Суровость наказания была отчасти неожиданной, поскольку хартия привлекла очень мало внимания. Цензоры почти сразу же пресекли ее распространение, да и время для публикации было выбрано неудачно. Китайцы наслаждались послевкусием Олимпиады. Ранее той весной видеоролик Тан Цзе подстегнул неприятие китайским обществом западной критики. Кроме того, нарастал финансовый кризис и экономическая политика китайских властей выглядела разумнее, нежели шаги многих стран Запада. Роланд Сун, писатель и переводчик, высказался так: ““Хартия-08? оказалась мертворожденной из-за Джорджа У. Буша”. Новые представители среднего класса, по его мнению, “не готовы рискнуть квартирами, автомобилями, телевизорами, стиральными машинами”.
Сначала правительство с этим соглашалось. Власти почти не тревожились о том, что люди прочитают “Хартию-08”. Однако под документом стали появляться подписи интеллектуалов, крестьян, подростков и бывших государственных служащих, и их число достигло двенадцати тысяч. В масштабе Китая – капля в море, но при этом – самая масштабная с 1949 года организованная кампания против однопартийной системы. Она показала общность простых людей, не побоявшихся назвать свое имя, которые до тех пор жили, как сформулировал один из подписавших, “разобщенно и поодиночке”. Партия не могла промолчать. В октябре 2010 года официальная пресса назвала “Хартию-08” воззванием “малоактуальным”, нацеленным на то, чтобы “смутить умы” и привести к “кровавой революции”, и призвала помнить о “веке унижения”: “Принятие такого рода документа сделает Китай придатком Запада, положит конец прогрессу китайского общества и счастью людей”.

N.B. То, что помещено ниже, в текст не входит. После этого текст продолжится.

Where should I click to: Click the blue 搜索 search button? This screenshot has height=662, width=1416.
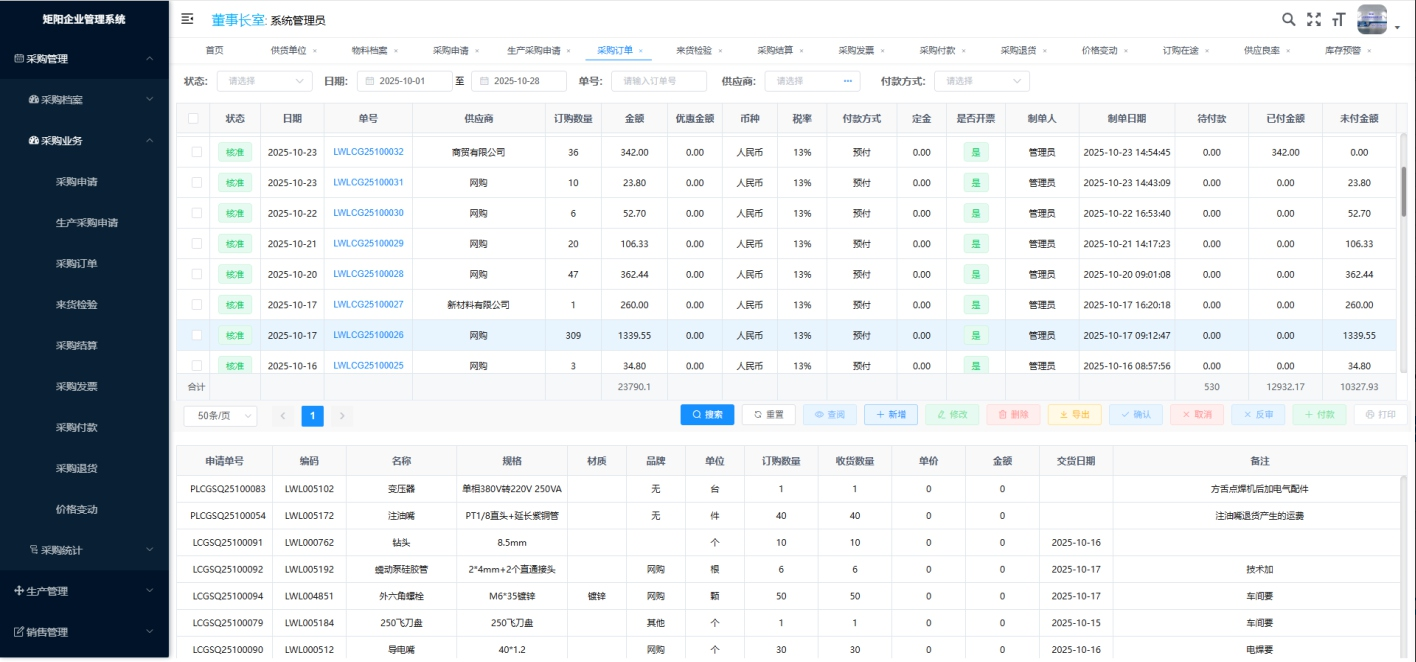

Через два месяца после приговора Лю подал апелляцию. Ему отказали. Когда западные журналисты попросили Ма Чжаосу, официального представителя МИДа, предоставить информацию об этом деле, он отказался, поскольку, по его словам, “в Китае нет диссидентов”. Потом Ма попытался разрядить обстановку. В конце пресс-конференции он показал игрушечного тигра (приближался китайский Новый год) и, пожелав всем счастливого года Тигра, предупредил репортеров, чтобы те “очень осторожно задавали вопросы”, иначе “тигр будет недоволен”.
На другом конце города Ай Вэйвэй прочитал эту фразу – “в Китае нет диссидентов” – и задумался. Его гости часто называли его “диссидентом”, но это слово, казалось Аю, не вполне подходило для Китая. На Западе диссидентство означало суровую моральную чистоту перед лицом репрессивной машины. В Китае быть “диссидентом” было куда сложнее в частностях, которые иностранцы часто недооценивали.
Во-первых, китайское правительство не было легкой мишенью. Оно сумело улучшить жизнь сотен миллионов человек, пусть и лишив их политической свободы. Когда власти сталкивалось с критиком, они часто использовали этот довод. Преуспевающий бизнесмен и активист-правозащитник Вэнь Кэцзянь вспоминал, как милиционеры пытались отговорить его от занятий политикой: “Посмотри на свою машину – ей уже семь или восемь лет. У всех твоих друзей ‘мерсы’”. Вэнь выслушал, но счел доводы столь же смехотворными, сколь его слова показались смешными милиции. Они говорили на разных языках, “как утка говорит с курицей”. Кря, кря. Кудах-тах-тах. Одна сторона не понимает другую.